I like that I can model Siri as a decision tree with voice-activated input. Being able to configure it to do more things (for example, to put reminders in Things rather than Reminders), that would be useful. More discoverability would also be great (but this is Apple we're talking about, so good luck there). But for me personally, the most important feature is that Siri is predictable: once I figure out how to do something with it, asking again in mostly the same way will get the same result. If I want to talk to an LLM, I have ChatGPT on my phone.
It’s not perfect, for sure:
Me: Hey Siri, turn off the kitchen lights.
Siri: I can’t process multiple requests.
Me: Hey Siri, turn off the kitchen lights.
Siri: OK.
But it works reliably enough that I use it all the time for the reminder and timer actions. Is it vastly worse for other people, and in what ways?
I’m still baffled at Siri and Google assistant. Virtually zero innovation in a decade. I just want to be able to turn on BBC radio while my hands are wet, is that really so hard?!
You're in luck! Siri will do that right now. Just tried it. Works.

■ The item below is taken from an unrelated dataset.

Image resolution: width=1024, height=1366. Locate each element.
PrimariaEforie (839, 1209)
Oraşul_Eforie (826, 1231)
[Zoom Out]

Knowing Apple, I was expecting one base timer, with every other timer being a $200 upgrade.
“Hey Siri set an egg timer for 4 minutes”
The interface for switching between multiple timers sucks on the watch, the whole app does now. I don’t know how it’s handled on HomePods, though you can see them somewhere in the home app (yeah that’s discoverable).
But it works fine. And the interface is good on the phone.